By Anna Louie Sussman
NEW YORK (Reuters) - Oil prices rose and gasoline futures hit a three-month high on Friday, fueled by spread trading and supply concerns.
A string of glitches at U.S. refineries and strikes at four Total refineries in France lifted U.S. RBOB gasoline futures 1.5 percent, and they touched the highest level since early September.
"We have strong demand going into the holiday. We're expecting record holiday travel, so we're going to use more gasoline," said Phil Flynn, an energy analyst at Price Futures Group in Chicago.
Further support came as data showed the U.S. economy grew at its fastest pace in almost two years in the third quarter, signaling potentially stronger fuel demand.
Gains in international benchmark Brent crude outpaced those in U.S. oil futures. Market players said the narrowing in Brent's premium to U.S. crude to $10 a barrel earlier this week had been overdone.
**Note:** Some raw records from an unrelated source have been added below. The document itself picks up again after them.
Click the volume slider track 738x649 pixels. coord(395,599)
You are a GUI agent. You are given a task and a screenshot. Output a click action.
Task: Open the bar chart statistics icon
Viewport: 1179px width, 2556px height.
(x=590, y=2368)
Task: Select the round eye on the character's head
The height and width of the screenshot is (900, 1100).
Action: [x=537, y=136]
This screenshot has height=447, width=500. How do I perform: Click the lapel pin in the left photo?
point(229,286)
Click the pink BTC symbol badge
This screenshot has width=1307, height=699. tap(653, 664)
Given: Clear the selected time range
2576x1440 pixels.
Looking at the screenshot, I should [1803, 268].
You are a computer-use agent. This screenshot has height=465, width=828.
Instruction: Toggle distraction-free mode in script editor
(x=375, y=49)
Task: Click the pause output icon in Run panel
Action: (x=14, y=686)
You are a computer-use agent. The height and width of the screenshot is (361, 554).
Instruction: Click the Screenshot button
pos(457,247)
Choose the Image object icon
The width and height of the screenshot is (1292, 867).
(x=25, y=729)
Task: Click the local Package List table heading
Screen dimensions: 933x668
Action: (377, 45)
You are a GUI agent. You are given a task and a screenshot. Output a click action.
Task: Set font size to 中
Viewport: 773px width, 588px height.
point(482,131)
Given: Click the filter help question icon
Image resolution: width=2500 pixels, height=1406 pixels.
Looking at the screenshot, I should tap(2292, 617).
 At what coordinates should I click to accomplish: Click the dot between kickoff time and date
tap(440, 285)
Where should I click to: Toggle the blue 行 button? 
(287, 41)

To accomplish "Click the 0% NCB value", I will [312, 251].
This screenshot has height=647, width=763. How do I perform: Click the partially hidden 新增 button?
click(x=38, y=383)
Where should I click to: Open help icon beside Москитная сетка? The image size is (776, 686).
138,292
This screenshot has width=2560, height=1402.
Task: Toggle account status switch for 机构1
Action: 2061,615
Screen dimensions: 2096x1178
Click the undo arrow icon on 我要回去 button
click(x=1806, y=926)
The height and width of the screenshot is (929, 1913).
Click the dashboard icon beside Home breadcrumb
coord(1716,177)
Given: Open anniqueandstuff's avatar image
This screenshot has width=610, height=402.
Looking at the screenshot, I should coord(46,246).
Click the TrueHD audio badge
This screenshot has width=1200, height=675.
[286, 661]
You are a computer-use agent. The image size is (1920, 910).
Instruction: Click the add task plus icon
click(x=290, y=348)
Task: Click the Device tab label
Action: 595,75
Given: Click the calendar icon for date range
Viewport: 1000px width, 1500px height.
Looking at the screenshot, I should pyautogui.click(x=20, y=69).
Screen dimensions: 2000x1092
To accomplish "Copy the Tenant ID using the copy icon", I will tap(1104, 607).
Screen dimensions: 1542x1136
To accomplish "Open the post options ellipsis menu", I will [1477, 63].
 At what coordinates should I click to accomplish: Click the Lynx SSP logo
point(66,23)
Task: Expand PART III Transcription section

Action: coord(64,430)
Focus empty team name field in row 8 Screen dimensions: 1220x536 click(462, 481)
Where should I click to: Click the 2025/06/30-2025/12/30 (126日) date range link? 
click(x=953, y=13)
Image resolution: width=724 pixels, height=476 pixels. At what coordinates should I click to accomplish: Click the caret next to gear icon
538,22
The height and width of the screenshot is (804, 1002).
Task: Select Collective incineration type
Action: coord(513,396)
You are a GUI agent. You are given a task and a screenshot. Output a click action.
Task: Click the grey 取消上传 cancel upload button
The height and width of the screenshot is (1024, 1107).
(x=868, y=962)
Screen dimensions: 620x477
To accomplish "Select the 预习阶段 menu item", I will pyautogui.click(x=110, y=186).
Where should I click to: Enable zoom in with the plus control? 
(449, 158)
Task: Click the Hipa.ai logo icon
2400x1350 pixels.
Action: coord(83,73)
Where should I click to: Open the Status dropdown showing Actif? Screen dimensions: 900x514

"The strength in Brent is tied toward pushing that spread out," said Addison Armstrong, director of market research at Tradition Energy in Stamford, Connecticut.
Brent crude gained $1.48 to settle at $111.77 a barrel. The crack, or difference, between Brent crude oil futures and gasoline widened to a more than three-month high of $5.70 per barrel.
U.S. oil settled up 28 cents at $99.32 a barrel.
Speculators added bullish bets to their U.S. crude futures and options positions in the week to December 17, the U.S. Commodity Futures Trading Commission said on Friday.
Brent prices were also underpinned by continuing disruption in Libya, where crude exports have dropped to 110,000 barrels per day (bpd) from more than 1 million bpd in July.
The OPEC producer is stepping up fuel imports as a mix of militias, tribesmen and civil servants demanding political rights, or a greater share of Libya's oil wealth, have occupied several oilfields and ports.
Violence in South Sudan threatened to disrupt oil production in the two-year-old nation as fighting reached vital oilfields.
China National Petroleum Co , a leading oil investor in South Sudan, said on Friday it was evacuating oil workers from its oilfields to the capital, Juba.